# Questions
[1] In the abstract on COVID-19 prevention behaviors among MS patients, what percentage of natalizumab patients reported self-isolation?
[2] Go on with the abstract on COVID-19 prevention behaviors among MS patients, picking up after its last sentence.

# Selected passage

▬▬▬▬▬▬

2021 CMSC Annual Meeting

COVID-19 Prevention Behaviors and PCR Testing Among MS Patients Treated with Different Dmts: Survey Data from MS Paths


Background: Emerging data from people with multiple sclerosis (PwMS) suggest that some disease-modifying therapies (DMTs) may impact the severity of coronavirus disease 2019 (COVID-19).
Objectives: We aimed to understand if MS DMTs are associated with differences in COVID-19 prevention behaviors or rate of PCR testing as a possible result of safety perceptions. Assessing such association is important for counseling MS patients.
Methods: We analyzed COVID-19 surveys sent to patients at 2 sites from the MS Partners Advancing Technology and Health Solutions (MS PATHS) network. COVID-19 prevention behaviors were assessed via questions on social distancing, mask wearing, hand hygiene, group gatherings, as well as DMT changes due to COVID-19 and frequency of PCR testing. Descriptive analysis was conducted among responders based on their self-reported current DMT.
Results: Among the initial 653 survey responders, mean (SD) age was 52.9 (11.8) years; patients on interferons (IFNs) and glatiramer acetate (GA), n=65 combined, were on average older (56.5 yrs) than patients on natalizumab (NAT, n=53) – 45.7 yrs, B-cell therapies (n=203) – 50.0 yrs, and oral DMTs (n=165) – 50.6 yrs. A delay in DMT dosing was reported for 7 (3.4%) patients on B-cell DMTs vs. none for other DMTs. Self-isolation was reported by 40% of NAT patients vs approximately 60% of patients on IFN/GA, B-cell and oral DMTs. Over 90% of responders across DMTs stated keeping a 6-feet distance in public and over 80% reported wearing a mask. Hygiene recommendations were followed similarly across DMTs. The proportion of patients on high efficacy DMTs (B-cell therapies and NAT) who were PCR-tested trended higher than in patients on oral DMTs and IFN/GA – 13.3%, 8.5%, 7.7%, respectively (Fisher’s p=0.08 for high efficacy DMTs vs oral/IFN/GA). Data from follow up surveys asking about COVID-19-related perceptions of DMTs and including a larger sample will be presented.

▬▬▬▬▬▬

# Data section
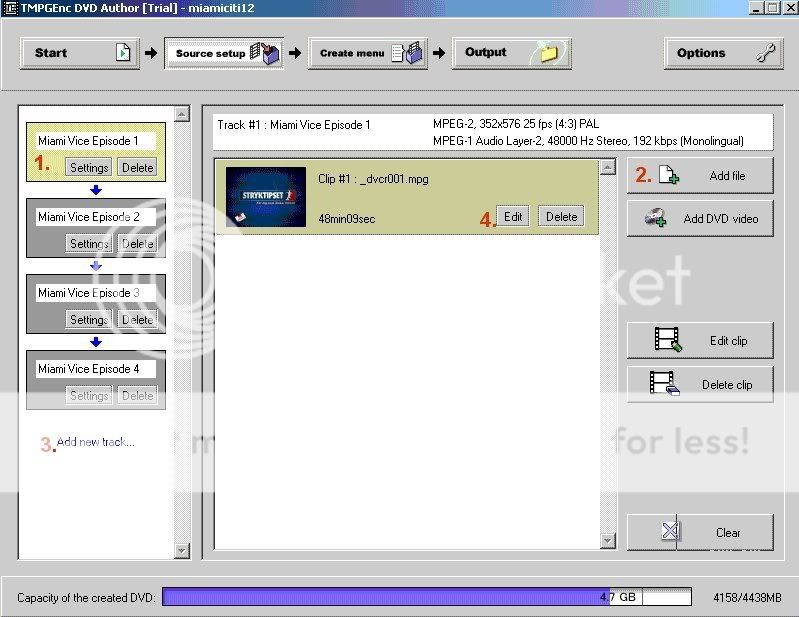Click the Add file icon button
The image size is (799, 617).
click(x=669, y=176)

▬▬▬▬▬▬

# Replies
[1] 40%

[2]
Conclusions: Initial survey results in an MS population suggest that patients on higher efficacy DMTs might be more likely to be tested for COVID-19 than those on IFN/GA or oral DMTs. Planned analyses of follow up survey data may reveal evolving differences in COVID-19 prevention behaviors and DMT safety perceptions over the course of the pandemic. A better understanding of the potential impact of DMTs on patient behaviors or COVID testing frequency is important for optimal counseling and for designing comparative studies across DMTs.